Upfront genotyping of DPYD∗2A to individualize fluoropyrimidine therapy: A safety and cost analysis

Purpose: Fluoropyrimidines are frequently prescribed anticancer drugs. A polymorphism in the fluoropyrimidine metabolizing enzyme dihydropyrimidine dehydrogenase (DPD; ie, DPYD∗2A) is strongly associated with fluoropyrimidine-induced severe and life-threatening toxicity. This study determined the feasibility, safety, and cost of DPYD∗2A genotype-guided dosing.
Patients and Methods: Patients intended to be treated with fluoropyrimidine-based chemotherapy were prospectively genotyped for DPYD∗2A before start of therapy. Variant allele carriers received an initial dose reduction of ≥ 50% followed by dose titration based on tolerance. Toxicity was the primary end point and was compared with historical controls (ie, DPYD∗2A variant allele carriers receiving standard dose described in literature) and with DPYD∗2A wild-type patients treated with the standard dose in this study. Secondary end points included a model-based cost analysis, as well as pharmacokinetic and DPD enzyme activity analyses.
Results: A total of 2,038 patients were prospectively screened for DPYD∗2A, of whom 22 (1.1%) were heterozygous polymorphic. DPYD∗2A variant allele carriers were treated with a median dose-intensity of 48% (range, 17% to 91%). The risk of grade ≥ 3 toxicity was thereby significantly reduced from 73% (95% CI<58% to 85%) in historical controls (n = 48) to 28% (95% CI, 10% to 53%) by genotype-guided dosing (P < .001); drug-induced death was reduced from 10% to 0%. Adequate treatment of genotype-guided dosing was further demonstrated by a similar incidence of grade ≥ 3 toxicity compared with wild-type patients receiving the standard dose (23%; P = .64) and by similar systemic fluorouracil (active drug) exposure. Furthermore, average total treatment cost per patient was lower for screening (€2,772 [$3,767]) than for nonscreening (€2,817 [$3,828]), outweighing screening costs.
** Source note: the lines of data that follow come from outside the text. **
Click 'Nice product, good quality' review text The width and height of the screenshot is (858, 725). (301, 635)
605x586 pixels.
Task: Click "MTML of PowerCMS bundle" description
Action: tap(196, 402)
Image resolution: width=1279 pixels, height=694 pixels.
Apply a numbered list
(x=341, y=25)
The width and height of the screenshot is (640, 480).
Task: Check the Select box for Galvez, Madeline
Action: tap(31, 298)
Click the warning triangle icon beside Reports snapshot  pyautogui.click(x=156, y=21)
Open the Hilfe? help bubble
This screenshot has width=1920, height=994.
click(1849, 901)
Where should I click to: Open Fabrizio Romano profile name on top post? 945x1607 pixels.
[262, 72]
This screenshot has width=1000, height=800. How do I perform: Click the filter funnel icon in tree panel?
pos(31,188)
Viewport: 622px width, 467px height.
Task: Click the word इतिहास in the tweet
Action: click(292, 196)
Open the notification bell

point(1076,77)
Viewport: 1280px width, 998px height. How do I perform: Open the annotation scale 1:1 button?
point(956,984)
Conclusion: DPYD∗2A is strongly associated with fluoropyrimidine-induced severe and life-threatening toxicity. DPYD∗2A genotype-guided dosing results in adequate systemic drug exposure and significantly improves safety of fluoropyrimidine therapy for the individual patient. On a population level, upfront genotyping seemed cost saving.